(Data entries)
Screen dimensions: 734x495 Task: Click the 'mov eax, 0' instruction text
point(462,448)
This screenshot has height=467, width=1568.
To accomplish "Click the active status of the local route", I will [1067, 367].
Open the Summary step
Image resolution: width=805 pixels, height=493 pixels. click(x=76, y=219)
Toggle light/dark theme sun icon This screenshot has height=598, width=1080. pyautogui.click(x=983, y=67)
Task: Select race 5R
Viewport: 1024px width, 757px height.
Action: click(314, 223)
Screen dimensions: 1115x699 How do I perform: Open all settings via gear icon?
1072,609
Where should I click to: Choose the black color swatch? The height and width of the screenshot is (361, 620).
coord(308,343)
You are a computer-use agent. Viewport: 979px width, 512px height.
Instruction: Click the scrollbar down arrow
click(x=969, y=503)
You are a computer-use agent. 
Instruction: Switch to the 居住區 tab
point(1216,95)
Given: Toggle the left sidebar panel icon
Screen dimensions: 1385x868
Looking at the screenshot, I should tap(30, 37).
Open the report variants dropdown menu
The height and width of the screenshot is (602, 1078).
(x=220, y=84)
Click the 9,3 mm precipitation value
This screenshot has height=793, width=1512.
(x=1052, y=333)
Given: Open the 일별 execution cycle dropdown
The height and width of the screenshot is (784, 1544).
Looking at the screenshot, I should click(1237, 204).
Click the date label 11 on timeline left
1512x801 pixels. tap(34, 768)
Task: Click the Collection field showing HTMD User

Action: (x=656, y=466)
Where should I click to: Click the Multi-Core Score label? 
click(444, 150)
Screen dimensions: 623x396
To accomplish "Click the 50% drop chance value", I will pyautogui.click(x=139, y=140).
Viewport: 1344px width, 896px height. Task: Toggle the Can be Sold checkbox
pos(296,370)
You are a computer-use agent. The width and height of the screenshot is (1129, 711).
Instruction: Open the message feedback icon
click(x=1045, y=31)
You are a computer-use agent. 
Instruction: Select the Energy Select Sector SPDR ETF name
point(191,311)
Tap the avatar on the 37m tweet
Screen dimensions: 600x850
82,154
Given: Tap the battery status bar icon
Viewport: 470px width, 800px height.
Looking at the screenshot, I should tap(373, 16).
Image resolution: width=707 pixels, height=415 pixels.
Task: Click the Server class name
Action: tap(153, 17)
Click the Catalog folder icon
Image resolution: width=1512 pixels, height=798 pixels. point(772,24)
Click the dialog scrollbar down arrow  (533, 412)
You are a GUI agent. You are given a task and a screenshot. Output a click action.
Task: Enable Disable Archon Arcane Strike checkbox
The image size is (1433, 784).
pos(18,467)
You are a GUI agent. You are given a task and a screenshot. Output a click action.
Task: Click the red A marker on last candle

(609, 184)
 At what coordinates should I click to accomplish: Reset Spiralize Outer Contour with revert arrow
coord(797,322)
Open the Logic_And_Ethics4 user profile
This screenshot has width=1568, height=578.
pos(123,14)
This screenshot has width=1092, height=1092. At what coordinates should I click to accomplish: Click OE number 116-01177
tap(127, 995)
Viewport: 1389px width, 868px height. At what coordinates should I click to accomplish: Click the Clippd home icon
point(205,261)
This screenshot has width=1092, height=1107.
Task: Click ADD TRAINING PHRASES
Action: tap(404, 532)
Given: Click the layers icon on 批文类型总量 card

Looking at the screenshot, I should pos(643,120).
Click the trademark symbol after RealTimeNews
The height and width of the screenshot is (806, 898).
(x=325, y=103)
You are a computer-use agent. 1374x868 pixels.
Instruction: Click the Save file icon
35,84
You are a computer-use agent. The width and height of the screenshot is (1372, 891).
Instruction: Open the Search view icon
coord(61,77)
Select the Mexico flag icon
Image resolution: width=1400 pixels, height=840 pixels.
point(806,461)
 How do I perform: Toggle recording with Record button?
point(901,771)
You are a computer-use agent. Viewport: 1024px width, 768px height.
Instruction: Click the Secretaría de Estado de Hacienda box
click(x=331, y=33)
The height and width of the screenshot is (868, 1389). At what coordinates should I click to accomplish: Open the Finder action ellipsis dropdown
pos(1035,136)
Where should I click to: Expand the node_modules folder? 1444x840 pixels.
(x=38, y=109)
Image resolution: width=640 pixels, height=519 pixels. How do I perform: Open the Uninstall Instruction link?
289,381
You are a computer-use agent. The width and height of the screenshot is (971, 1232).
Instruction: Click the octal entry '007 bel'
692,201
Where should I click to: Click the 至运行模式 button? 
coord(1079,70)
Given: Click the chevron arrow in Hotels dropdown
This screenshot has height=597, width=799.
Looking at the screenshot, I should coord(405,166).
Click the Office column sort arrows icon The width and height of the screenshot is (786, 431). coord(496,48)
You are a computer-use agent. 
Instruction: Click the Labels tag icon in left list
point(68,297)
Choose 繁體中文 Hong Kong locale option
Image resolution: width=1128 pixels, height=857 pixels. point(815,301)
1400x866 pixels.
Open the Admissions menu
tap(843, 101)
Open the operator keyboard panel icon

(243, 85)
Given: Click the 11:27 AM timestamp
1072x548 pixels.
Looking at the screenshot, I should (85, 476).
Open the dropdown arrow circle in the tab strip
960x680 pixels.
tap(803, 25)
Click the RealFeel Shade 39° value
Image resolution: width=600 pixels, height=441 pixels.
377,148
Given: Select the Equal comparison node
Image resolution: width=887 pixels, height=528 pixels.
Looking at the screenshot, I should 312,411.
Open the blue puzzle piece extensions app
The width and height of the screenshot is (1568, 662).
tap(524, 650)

What needs to be done =>
Output these lines as a numbered list, omitting blank lines.

Result for this exercise =>
1. Screen dimensions: 734x495 Task: Click the 'mov eax, 0' instruction text
2. point(462,448)
3. This screenshot has height=467, width=1568.
4. To accomplish "Click the active status of the local route", I will [1067, 367].
5. Open the Summary step
6. Image resolution: width=805 pixels, height=493 pixels. click(x=76, y=219)
7. Toggle light/dark theme sun icon This screenshot has height=598, width=1080. pyautogui.click(x=983, y=67)
8. Task: Select race 5R
9. Viewport: 1024px width, 757px height.
10. Action: click(314, 223)
11. Screen dimensions: 1115x699 How do I perform: Open all settings via gear icon?
12. 1072,609
13. Where should I click to: Choose the black color swatch? The height and width of the screenshot is (361, 620).
14. coord(308,343)
15. You are a computer-use agent. Viewport: 979px width, 512px height.
16. Instruction: Click the scrollbar down arrow
17. click(x=969, y=503)
18. You are a computer-use agent. 
19. Instruction: Switch to the 居住區 tab
20. point(1216,95)
21. Given: Toggle the left sidebar panel icon
22. Screen dimensions: 1385x868
23. Looking at the screenshot, I should tap(30, 37).
24. Open the report variants dropdown menu
25. The height and width of the screenshot is (602, 1078).
26. (x=220, y=84)
27. Click the 9,3 mm precipitation value
28. This screenshot has height=793, width=1512.
29. (x=1052, y=333)
30. Given: Open the 일별 execution cycle dropdown
31. The height and width of the screenshot is (784, 1544).
32. Looking at the screenshot, I should click(1237, 204).
33. Click the date label 11 on timeline left
34. 1512x801 pixels. tap(34, 768)
35. Task: Click the Collection field showing HTMD User
36. Action: (x=656, y=466)
37. Where should I click to: Click the Multi-Core Score label? 
38. click(444, 150)
39. Screen dimensions: 623x396
40. To accomplish "Click the 50% drop chance value", I will pyautogui.click(x=139, y=140).
41. Viewport: 1344px width, 896px height. Task: Toggle the Can be Sold checkbox
42. pos(296,370)
43. You are a computer-use agent. The width and height of the screenshot is (1129, 711).
44. Instruction: Open the message feedback icon
45. click(x=1045, y=31)
46. You are a computer-use agent. 
47. Instruction: Select the Energy Select Sector SPDR ETF name
48. point(191,311)
49. Tap the avatar on the 37m tweet
50. Screen dimensions: 600x850
51. 82,154
52. Given: Tap the battery status bar icon
53. Viewport: 470px width, 800px height.
54. Looking at the screenshot, I should tap(373, 16).
55. Image resolution: width=707 pixels, height=415 pixels.
56. Task: Click the Server class name
57. Action: tap(153, 17)
58. Click the Catalog folder icon
59. Image resolution: width=1512 pixels, height=798 pixels. point(772,24)
60. Click the dialog scrollbar down arrow  (533, 412)
61. You are a GUI agent. You are given a task and a screenshot. Output a click action.
62. Task: Enable Disable Archon Arcane Strike checkbox
63. The image size is (1433, 784).
64. pos(18,467)
65. You are a GUI agent. You are given a task and a screenshot. Output a click action.
66. Task: Click the red A marker on last candle
67. (609, 184)
68.  At what coordinates should I click to accomplish: Reset Spiralize Outer Contour with revert arrow
69. coord(797,322)
70. Open the Logic_And_Ethics4 user profile
71. This screenshot has width=1568, height=578.
72. pos(123,14)
73. This screenshot has width=1092, height=1092. At what coordinates should I click to accomplish: Click OE number 116-01177
74. tap(127, 995)
75. Viewport: 1389px width, 868px height. At what coordinates should I click to accomplish: Click the Clippd home icon
76. point(205,261)
77. This screenshot has width=1092, height=1107.
78. Task: Click ADD TRAINING PHRASES
79. Action: tap(404, 532)
80. Given: Click the layers icon on 批文类型总量 card
81. Looking at the screenshot, I should pos(643,120).
82. Click the trademark symbol after RealTimeNews
83. The height and width of the screenshot is (806, 898).
84. (x=325, y=103)
85. You are a computer-use agent. 1374x868 pixels.
86. Instruction: Click the Save file icon
87. 35,84
88. You are a computer-use agent. The width and height of the screenshot is (1372, 891).
89. Instruction: Open the Search view icon
90. coord(61,77)
91. Select the Mexico flag icon
92. Image resolution: width=1400 pixels, height=840 pixels.
93. point(806,461)
94.  How do I perform: Toggle recording with Record button?
95. point(901,771)
96. You are a computer-use agent. Viewport: 1024px width, 768px height.
97. Instruction: Click the Secretaría de Estado de Hacienda box
98. click(x=331, y=33)
99. The height and width of the screenshot is (868, 1389). At what coordinates should I click to accomplish: Open the Finder action ellipsis dropdown
100. pos(1035,136)
101. Where should I click to: Expand the node_modules folder? 1444x840 pixels.
102. (x=38, y=109)
103. Image resolution: width=640 pixels, height=519 pixels. How do I perform: Open the Uninstall Instruction link?
104. 289,381
105. You are a computer-use agent. The width and height of the screenshot is (971, 1232).
106. Instruction: Click the octal entry '007 bel'
107. 692,201
108. Where should I click to: Click the 至运行模式 button? 
109. coord(1079,70)
110. Given: Click the chevron arrow in Hotels dropdown
111. This screenshot has height=597, width=799.
112. Looking at the screenshot, I should coord(405,166).
113. Click the Office column sort arrows icon The width and height of the screenshot is (786, 431). coord(496,48)
114. You are a computer-use agent. 
115. Instruction: Click the Labels tag icon in left list
116. point(68,297)
117. Choose 繁體中文 Hong Kong locale option
118. Image resolution: width=1128 pixels, height=857 pixels. point(815,301)
119. 1400x866 pixels.
120. Open the Admissions menu
121. tap(843, 101)
122. Open the operator keyboard panel icon
123. (243, 85)
124. Given: Click the 11:27 AM timestamp
125. 1072x548 pixels.
126. Looking at the screenshot, I should (85, 476).
127. Open the dropdown arrow circle in the tab strip
128. 960x680 pixels.
129. tap(803, 25)
130. Click the RealFeel Shade 39° value
131. Image resolution: width=600 pixels, height=441 pixels.
132. 377,148
133. Given: Select the Equal comparison node
134. Image resolution: width=887 pixels, height=528 pixels.
135. Looking at the screenshot, I should 312,411.
136. Open the blue puzzle piece extensions app
137. The width and height of the screenshot is (1568, 662).
138. tap(524, 650)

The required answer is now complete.